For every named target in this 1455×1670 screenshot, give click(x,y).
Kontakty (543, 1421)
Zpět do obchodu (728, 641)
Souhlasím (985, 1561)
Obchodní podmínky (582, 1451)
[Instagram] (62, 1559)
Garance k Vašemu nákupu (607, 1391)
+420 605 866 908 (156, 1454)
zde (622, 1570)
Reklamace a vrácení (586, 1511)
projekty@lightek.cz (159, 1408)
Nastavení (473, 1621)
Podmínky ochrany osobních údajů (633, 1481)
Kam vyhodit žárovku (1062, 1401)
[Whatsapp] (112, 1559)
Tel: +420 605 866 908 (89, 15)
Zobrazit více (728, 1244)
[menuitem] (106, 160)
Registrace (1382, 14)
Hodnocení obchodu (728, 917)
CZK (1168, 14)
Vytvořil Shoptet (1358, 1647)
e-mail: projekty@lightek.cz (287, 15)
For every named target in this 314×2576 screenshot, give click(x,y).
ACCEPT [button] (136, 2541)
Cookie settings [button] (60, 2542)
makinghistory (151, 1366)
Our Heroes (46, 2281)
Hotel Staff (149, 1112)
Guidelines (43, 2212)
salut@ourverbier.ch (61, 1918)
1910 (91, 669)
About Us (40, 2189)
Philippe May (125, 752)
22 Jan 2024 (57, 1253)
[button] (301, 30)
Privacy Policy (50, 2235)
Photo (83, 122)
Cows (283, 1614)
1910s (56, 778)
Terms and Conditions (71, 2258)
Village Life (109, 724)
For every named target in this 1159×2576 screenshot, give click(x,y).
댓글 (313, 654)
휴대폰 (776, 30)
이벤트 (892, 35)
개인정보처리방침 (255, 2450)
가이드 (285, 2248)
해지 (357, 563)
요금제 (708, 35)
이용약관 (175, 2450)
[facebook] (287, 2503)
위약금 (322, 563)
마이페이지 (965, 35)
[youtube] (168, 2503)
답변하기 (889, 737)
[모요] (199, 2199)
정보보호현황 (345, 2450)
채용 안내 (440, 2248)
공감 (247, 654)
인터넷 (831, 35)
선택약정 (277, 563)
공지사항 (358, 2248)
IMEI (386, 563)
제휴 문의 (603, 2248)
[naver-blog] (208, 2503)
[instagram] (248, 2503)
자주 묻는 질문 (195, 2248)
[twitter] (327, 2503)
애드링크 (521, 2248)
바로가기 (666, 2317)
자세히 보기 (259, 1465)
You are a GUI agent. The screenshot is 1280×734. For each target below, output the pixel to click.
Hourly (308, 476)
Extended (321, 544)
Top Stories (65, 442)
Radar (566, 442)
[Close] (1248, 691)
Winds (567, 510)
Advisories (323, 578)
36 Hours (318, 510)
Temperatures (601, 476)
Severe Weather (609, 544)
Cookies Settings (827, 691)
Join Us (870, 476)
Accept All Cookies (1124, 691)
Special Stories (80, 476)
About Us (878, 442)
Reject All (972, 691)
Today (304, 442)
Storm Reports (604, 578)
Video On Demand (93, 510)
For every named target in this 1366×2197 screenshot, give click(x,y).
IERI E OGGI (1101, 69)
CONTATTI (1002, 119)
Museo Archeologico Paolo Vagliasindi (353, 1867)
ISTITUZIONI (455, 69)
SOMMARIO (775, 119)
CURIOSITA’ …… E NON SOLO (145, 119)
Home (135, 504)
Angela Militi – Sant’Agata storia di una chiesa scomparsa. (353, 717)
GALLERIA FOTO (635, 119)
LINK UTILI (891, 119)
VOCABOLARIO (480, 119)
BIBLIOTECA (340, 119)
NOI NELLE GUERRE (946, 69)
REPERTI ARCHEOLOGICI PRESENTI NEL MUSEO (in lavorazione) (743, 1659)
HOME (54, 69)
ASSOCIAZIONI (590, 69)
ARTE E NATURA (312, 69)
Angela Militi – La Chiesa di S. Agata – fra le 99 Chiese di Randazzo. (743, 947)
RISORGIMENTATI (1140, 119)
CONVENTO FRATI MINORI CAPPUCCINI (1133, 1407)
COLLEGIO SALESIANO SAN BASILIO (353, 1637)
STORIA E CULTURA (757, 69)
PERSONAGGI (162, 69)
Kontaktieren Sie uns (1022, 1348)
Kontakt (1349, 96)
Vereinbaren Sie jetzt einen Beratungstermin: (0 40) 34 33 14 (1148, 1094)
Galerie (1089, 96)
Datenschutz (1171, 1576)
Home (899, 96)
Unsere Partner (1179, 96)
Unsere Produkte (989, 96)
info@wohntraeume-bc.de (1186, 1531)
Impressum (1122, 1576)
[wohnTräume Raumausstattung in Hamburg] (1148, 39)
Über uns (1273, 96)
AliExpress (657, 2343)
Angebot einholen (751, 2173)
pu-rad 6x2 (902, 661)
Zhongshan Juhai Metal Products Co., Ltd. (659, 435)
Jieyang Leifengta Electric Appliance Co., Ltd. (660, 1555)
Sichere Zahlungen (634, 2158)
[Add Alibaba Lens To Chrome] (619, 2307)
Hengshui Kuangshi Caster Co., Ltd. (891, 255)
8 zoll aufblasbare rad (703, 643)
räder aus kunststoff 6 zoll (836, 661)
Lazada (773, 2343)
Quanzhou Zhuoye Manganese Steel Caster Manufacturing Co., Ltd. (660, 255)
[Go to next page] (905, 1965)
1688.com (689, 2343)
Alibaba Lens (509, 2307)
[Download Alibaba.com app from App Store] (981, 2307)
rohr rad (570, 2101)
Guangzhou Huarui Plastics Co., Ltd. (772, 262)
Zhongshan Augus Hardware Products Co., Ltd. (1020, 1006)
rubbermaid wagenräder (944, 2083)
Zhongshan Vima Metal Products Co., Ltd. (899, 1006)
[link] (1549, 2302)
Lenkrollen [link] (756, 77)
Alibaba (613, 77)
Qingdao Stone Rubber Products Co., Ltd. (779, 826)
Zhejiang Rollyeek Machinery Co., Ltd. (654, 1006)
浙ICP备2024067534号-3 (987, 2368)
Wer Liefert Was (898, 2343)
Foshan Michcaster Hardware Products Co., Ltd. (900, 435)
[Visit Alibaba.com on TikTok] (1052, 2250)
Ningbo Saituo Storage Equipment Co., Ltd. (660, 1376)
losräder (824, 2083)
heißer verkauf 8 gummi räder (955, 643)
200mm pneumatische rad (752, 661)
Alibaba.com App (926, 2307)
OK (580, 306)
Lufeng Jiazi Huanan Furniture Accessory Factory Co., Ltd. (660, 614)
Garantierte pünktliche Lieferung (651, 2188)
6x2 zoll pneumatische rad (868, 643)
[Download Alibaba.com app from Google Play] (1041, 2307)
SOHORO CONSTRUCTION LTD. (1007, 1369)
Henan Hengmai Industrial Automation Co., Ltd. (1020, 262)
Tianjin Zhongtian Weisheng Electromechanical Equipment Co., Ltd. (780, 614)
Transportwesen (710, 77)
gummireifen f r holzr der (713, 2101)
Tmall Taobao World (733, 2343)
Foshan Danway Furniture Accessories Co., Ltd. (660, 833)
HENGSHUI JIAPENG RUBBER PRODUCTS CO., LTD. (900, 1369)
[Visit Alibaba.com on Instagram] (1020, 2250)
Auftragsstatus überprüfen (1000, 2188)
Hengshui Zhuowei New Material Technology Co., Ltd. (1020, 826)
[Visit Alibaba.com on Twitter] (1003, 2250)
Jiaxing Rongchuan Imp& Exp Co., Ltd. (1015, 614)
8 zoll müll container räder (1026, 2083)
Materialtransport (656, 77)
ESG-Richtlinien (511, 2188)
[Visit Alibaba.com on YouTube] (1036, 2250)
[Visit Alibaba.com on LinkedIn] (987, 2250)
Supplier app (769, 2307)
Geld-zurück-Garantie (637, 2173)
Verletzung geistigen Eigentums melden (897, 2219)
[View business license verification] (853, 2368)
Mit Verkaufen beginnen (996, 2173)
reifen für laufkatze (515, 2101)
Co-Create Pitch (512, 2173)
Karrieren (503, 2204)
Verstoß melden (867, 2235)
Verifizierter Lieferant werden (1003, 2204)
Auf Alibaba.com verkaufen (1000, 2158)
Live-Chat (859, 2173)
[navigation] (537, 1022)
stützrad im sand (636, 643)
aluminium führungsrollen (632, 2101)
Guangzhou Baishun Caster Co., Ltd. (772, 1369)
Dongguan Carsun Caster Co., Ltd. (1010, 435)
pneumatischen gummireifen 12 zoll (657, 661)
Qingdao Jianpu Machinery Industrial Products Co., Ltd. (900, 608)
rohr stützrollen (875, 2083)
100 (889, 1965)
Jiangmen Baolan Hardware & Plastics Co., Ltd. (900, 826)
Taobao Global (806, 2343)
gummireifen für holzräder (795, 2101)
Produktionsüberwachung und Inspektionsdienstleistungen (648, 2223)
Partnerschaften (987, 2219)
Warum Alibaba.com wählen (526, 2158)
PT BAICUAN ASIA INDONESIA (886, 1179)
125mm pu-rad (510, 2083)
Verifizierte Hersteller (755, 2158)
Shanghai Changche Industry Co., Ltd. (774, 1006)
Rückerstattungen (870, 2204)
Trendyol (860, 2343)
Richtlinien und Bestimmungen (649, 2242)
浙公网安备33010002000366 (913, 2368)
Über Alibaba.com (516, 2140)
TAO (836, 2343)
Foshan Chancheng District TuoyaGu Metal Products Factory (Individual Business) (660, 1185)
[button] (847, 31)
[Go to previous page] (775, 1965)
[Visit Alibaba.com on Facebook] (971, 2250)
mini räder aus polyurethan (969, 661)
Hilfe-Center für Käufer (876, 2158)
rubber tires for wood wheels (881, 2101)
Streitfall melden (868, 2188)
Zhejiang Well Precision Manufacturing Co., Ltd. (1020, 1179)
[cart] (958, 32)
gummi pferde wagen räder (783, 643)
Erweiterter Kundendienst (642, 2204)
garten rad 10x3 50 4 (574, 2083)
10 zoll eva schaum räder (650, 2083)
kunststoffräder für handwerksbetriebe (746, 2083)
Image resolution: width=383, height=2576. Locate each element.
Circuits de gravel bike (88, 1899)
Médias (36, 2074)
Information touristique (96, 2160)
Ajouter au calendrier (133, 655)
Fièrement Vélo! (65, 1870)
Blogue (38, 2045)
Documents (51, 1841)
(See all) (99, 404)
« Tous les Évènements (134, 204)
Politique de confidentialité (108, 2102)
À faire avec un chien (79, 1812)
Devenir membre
________
### [WHAT IS NEEDED]
Using the entries above, give again each line from the one containing "浙公网安备33010002000366 (913, 2368)" through the last line, exactly and only those.

### [TASK ANSWER]
浙公网安备33010002000366 (913, 2368)
Über Alibaba.com (516, 2140)
TAO (836, 2343)
Foshan Chancheng District TuoyaGu Metal Products Factory (Individual Business) (660, 1185)
[button] (847, 31)
[Go to previous page] (775, 1965)
[Visit Alibaba.com on Facebook] (971, 2250)
mini räder aus polyurethan (969, 661)
Hilfe-Center für Käufer (876, 2158)
rubber tires for wood wheels (881, 2101)
Streitfall melden (868, 2188)
Zhejiang Well Precision Manufacturing Co., Ltd. (1020, 1179)
[cart] (958, 32)
gummi pferde wagen räder (783, 643)
Erweiterter Kundendienst (642, 2204)
garten rad 10x3 50 4 (574, 2083)
10 zoll eva schaum räder (650, 2083)
kunststoffräder für handwerksbetriebe (746, 2083)
Image resolution: width=383, height=2576. Locate each element.
Circuits de gravel bike (88, 1899)
Médias (36, 2074)
Information touristique (96, 2160)
Ajouter au calendrier (133, 655)
Fièrement Vélo! (65, 1870)
Blogue (38, 2045)
Documents (51, 1841)
(See all) (99, 404)
« Tous les Évènements (134, 204)
Politique de confidentialité (108, 2102)
À faire avec un chien (79, 1812)
Devenir membre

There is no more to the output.